*Ringkasan Tugas*. Salin kembali secara persis baris-baris data dari baris yang memuat "You are a computer-use" hingga baris yang memuat "Instruction: Click the EC REP symbol", termasuk kedua baris itu.

*Data yang Disediakan*.
::::::
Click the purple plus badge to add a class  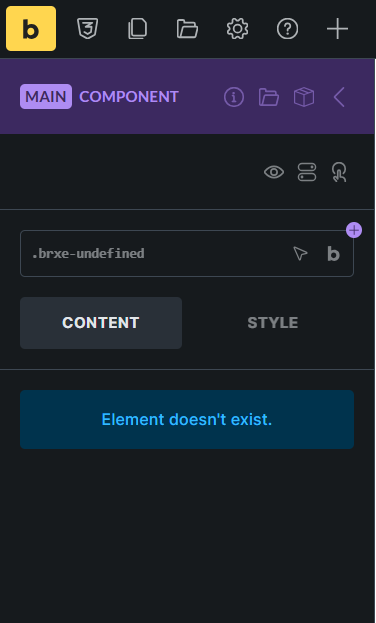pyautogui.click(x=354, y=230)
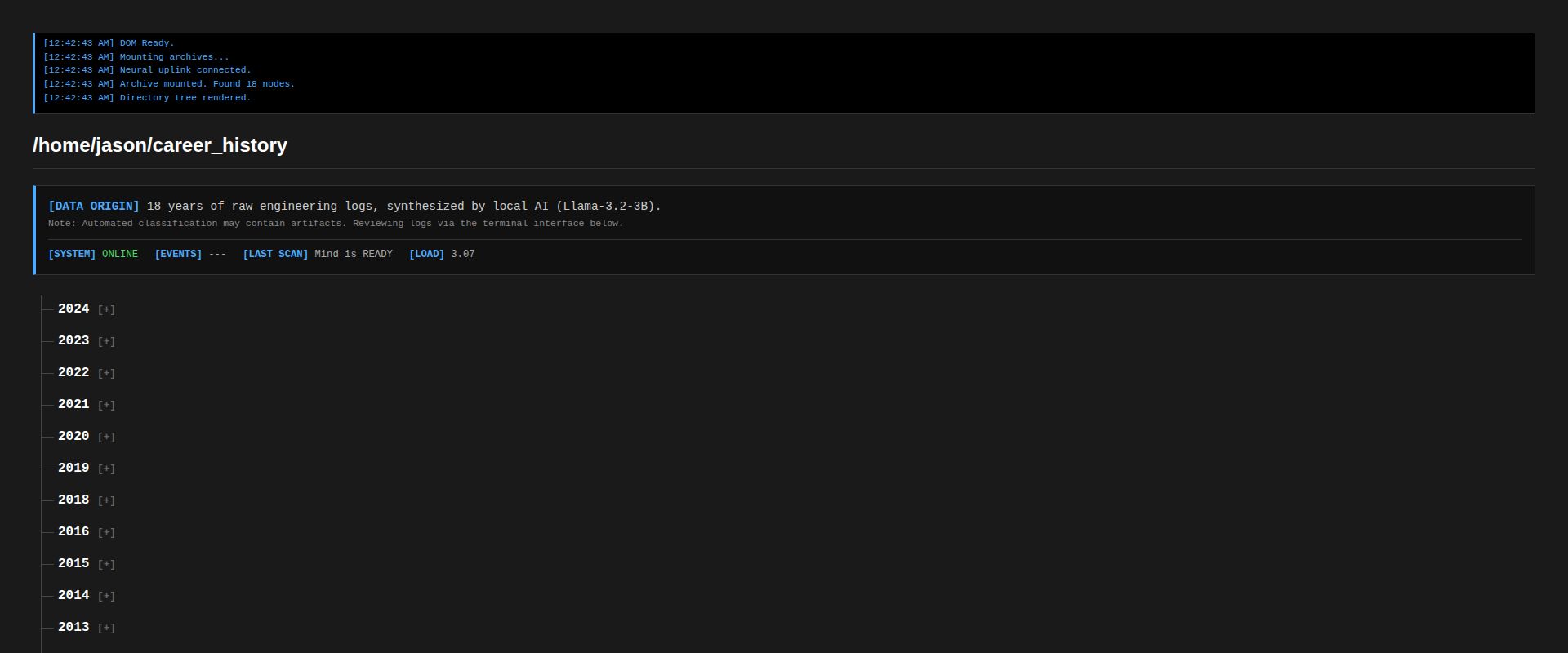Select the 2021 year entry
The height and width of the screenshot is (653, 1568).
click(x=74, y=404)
::::::
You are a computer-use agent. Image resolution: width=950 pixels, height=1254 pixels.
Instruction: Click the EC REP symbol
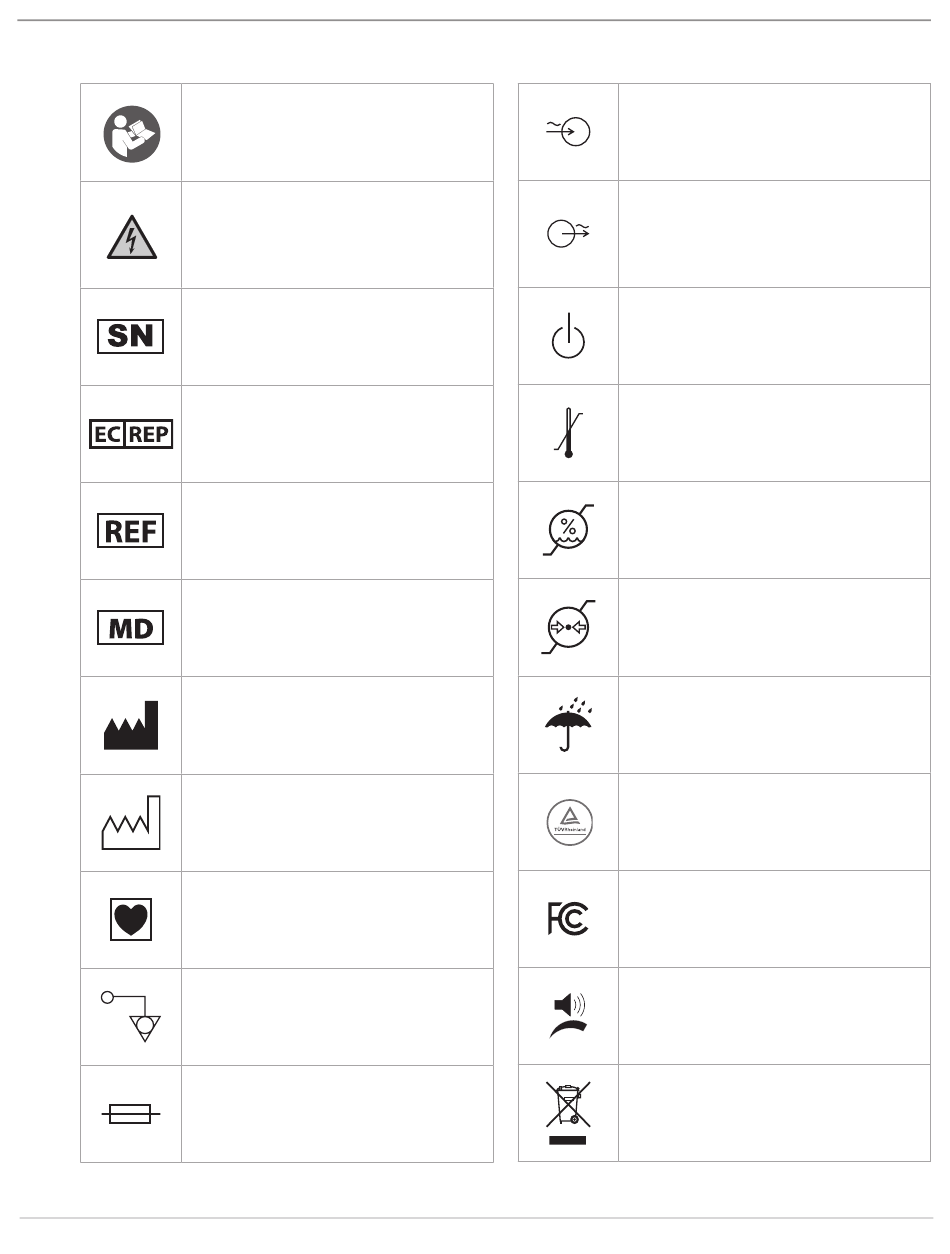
::::::
*Penyelesaian Tugas*.
You are a computer-use agent. Image resolution: width=950 pixels, height=1254 pixels.
Instruction: Click the EC REP symbol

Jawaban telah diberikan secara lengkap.